Providers ordering diagnostic rather than screening CT may push patients out of LCS programs
Patients who undergo a diagnostic chest computed tomography exam after completing a screening CT are more at risk of dropping out of lung cancer screening programs compared to others.
That’s according to a study of nearly 6,000 individuals who participated in Brigham and Women’s Hospital’s lung cancer screening program, published Nov. 6 in JACR. A higher Lung-RADS score proved to be a risk factor for receiving a follow-up diagnostic chest CT, which is also an independent risk factor for losing program participants.
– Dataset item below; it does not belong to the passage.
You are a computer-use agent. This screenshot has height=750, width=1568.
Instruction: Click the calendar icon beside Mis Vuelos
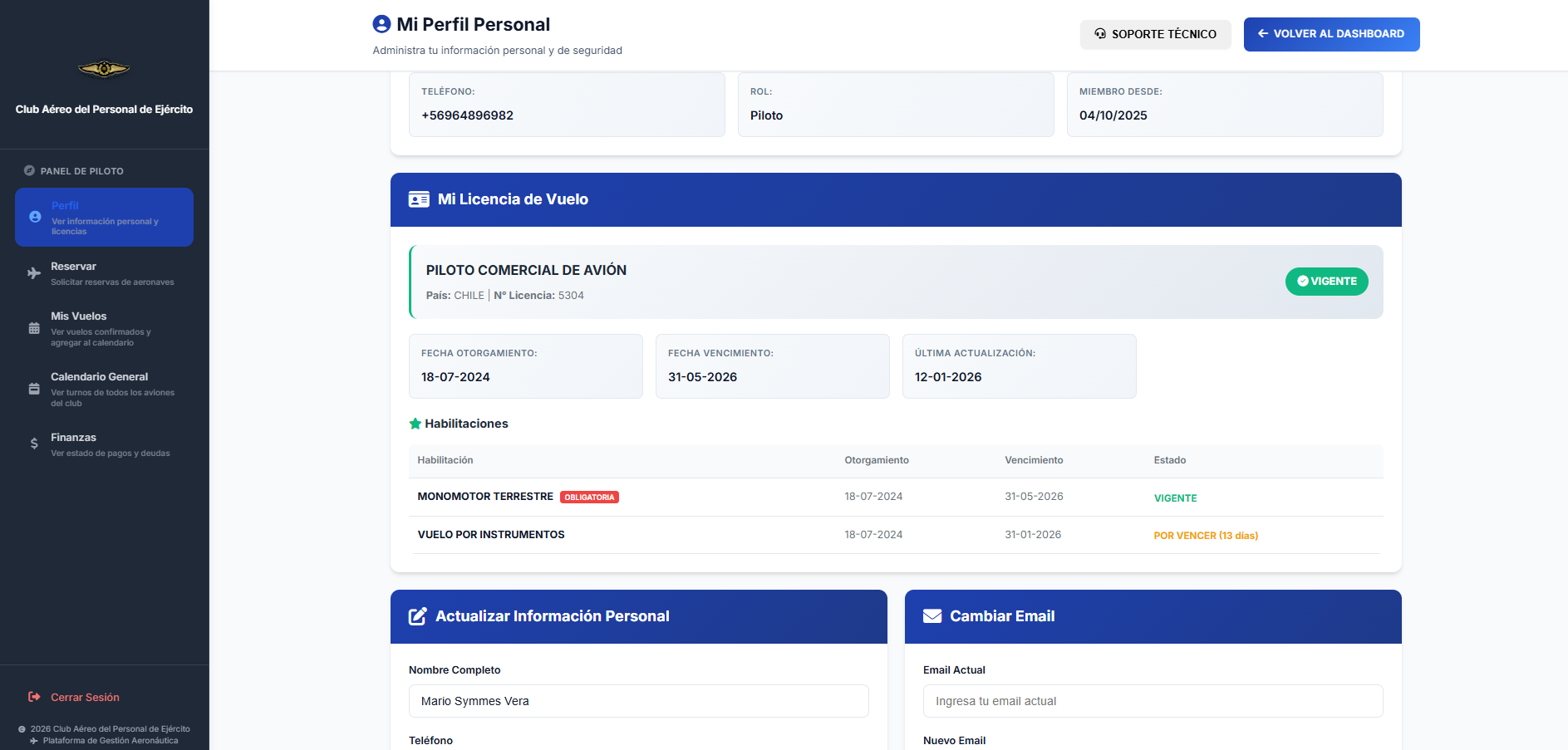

Patients undergoing diagnostic, rather than screening CT, may suffer several potentially damaging effects, the authors noted, including higher radiation dosages and differing follow-up recommendations.
Given successful LCS programs require a strong multidisciplinary team effort, radiologists and other providers must be aware of these potential pitfalls, the Brigham doctors noted.
“It is critical to educate referring clinicians on this issue and to remind them of the potential differences in radiation dose, timing of follow-up, and cost that exist between diagnostic and LCS CT,” Suzanne C. Byrne, MD, with the Boston health giant’s Department of Radiology, and co-authors added.
The findings are based on 5,912 patients who received lung cancer screening CTs and 2,756 who underwent a follow-up diagnostic or screening exam between June 2011 and August 2018.
Those with a higher Lung-RADS score were more likely to undergo subsequent diagnostic CT, the group found. Most of these scans were ordered one year after nodules were found, suggesting clinicians likely meant to order screening CT rather than diagnostic exams, Byrne et al. explained.
Additionally, among the 711 people sent for follow-up screening CT, 584 (82%) stayed with the LCS program. On the flip side, 208 (39%) of those who received a diagnostic exam continued with the program.
Byrne and co-authors suggest radiologists include the specific name of the exam in LCS CT reports (i.e., low-dose lung cancer screening CT) in order to retain patients.
“Finally, it is imperative that a program have a very skilled navigator who closely monitors the program’s patients to ensure that they are undergoing the appropriate follow-up imaging and reaches out to clinicians when potential improper orders have been placed,” the authors added.